Zur Energiewende gehört die Farbe Grün. Wasserstoff soll grün sein, Erdgas soll grün sein – nun Stahl. Als seiner Ansicht erstes Unternehmen teilt das Stahlunternehmen Salzgitter AG einen wichtigen Schritt in Richtung Zukunft mit: die Herstellung von fast absolut grünem Stahl.

grüner Stahl

Erste Direktreduktionsanlage

Gut zwei Millionen Tonnen grünes Eisen wollen die Stahlkocher der Salzgitter AG ab 2026 jährlich herstellen. Ihre erste Direktreduktionsanlage (Direct Reduction Plant – DRP) hat die Salzgitter AG zu diesem Zweck jetzt in Auftrag gegeben. Das teilt der zweite Vorstandsvorsitzende des Unternehmens, Gunnar Groebler, auf „LinkedIn“ mit. Liefern soll sie ein Konsortium aus:

  • Tenova, ein Unternehmen der italienischen Techint-Gruppe, mit Hauptsitzen in Villebon Sur Yvette bei Paris und Castellanza bei Mailand.
  • Danieli-Gruppe, Buttrio (Friaul, Italien):
  • DSD Steel Group GmbH, Saarlouis

Salcos für kohlenstoffarme Stahlerzeugung in Salzgitter

Die Salzgitter AG hat das Konsortium mit dem Bau der DRP auf dem Gelände der Salzgitter Flachstahl GmbH beauftragt. Wie das Konsortium mitteilt, handelt es sich bei der Anlage um das größte Teilwerk in der ersten Stufe des Transformationsprogramms Salzgitter Low CO2 Steelmaking („Salcos“). Es verfüge über eine Produktionskapazität von mehr als zwei Millionen Tonnen direkt reduziertem Eisen (DRI) pro Jahr.

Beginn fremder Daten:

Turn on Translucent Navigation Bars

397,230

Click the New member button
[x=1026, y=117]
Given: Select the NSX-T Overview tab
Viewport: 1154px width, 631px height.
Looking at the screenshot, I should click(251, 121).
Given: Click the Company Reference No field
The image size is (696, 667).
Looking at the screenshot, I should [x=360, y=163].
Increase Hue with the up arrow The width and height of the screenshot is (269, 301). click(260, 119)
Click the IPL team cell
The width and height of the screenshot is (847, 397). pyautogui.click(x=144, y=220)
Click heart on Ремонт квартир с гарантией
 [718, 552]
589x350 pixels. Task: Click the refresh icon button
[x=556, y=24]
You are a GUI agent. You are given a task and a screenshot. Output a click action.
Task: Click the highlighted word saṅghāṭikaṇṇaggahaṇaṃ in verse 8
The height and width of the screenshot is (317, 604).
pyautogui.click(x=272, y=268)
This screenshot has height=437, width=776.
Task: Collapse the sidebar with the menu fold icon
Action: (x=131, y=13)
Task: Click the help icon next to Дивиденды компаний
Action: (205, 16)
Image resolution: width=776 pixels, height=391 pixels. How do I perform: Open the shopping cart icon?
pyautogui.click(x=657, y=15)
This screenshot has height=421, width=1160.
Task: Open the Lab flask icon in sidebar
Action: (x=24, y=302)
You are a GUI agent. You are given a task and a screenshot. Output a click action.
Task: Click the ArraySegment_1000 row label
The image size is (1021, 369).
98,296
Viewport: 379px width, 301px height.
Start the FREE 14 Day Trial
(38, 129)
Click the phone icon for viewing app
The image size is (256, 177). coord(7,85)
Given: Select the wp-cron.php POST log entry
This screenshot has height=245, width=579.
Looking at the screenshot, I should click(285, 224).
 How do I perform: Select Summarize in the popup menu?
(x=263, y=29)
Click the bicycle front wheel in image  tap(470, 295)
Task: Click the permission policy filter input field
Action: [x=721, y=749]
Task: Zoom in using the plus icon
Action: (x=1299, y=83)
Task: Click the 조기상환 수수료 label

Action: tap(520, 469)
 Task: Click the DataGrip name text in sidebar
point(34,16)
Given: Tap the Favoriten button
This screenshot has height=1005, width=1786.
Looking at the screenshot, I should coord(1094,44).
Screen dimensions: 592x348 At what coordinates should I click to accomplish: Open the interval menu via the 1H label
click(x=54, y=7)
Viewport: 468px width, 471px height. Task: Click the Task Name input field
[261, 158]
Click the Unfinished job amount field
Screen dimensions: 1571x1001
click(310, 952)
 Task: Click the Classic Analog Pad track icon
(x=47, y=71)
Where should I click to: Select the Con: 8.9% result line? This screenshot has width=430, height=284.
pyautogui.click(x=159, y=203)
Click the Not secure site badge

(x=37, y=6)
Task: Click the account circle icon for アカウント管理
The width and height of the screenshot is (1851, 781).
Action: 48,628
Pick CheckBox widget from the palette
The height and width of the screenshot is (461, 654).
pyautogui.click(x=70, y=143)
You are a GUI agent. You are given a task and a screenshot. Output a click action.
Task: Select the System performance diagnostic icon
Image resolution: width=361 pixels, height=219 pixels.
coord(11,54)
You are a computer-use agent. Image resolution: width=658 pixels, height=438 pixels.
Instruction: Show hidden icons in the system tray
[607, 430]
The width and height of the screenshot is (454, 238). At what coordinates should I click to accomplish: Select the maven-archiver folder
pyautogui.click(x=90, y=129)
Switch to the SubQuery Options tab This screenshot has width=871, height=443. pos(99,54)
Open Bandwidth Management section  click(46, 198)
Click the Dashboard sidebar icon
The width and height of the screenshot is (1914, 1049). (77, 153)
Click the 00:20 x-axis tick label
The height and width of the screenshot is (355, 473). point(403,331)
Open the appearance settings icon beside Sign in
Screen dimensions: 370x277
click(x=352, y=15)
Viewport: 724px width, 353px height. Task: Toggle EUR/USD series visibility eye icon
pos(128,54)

Das Qualitäts-DRI, das von der 2,1-Tonnen-Zero-Reformer-Anlage Energiron DR produziert wird, soll eine nachhaltige Produktion von hochwertigen Warmbandcoils in einem neuen Elektrostahl-Stahlwerk ermöglichen.

CO2-arme Stahlerzeugung am Standort Salzgitter

Die Auftragsvergabe markiere einen weiteren, entscheidenden Meilenstein auf dem Weg zu einer CO2-armen Stahlerzeugung am Standort Salzgitter und für den Salzgitter-Konzern. Angestrebt ist eine endgültige Reduzierung der Kohlenstoffemissionen um 95 Prozent. Die Salzgitter AG erhebt damit den Anspruch, Vorreiter einer nachhaltigen Industrie zu sein.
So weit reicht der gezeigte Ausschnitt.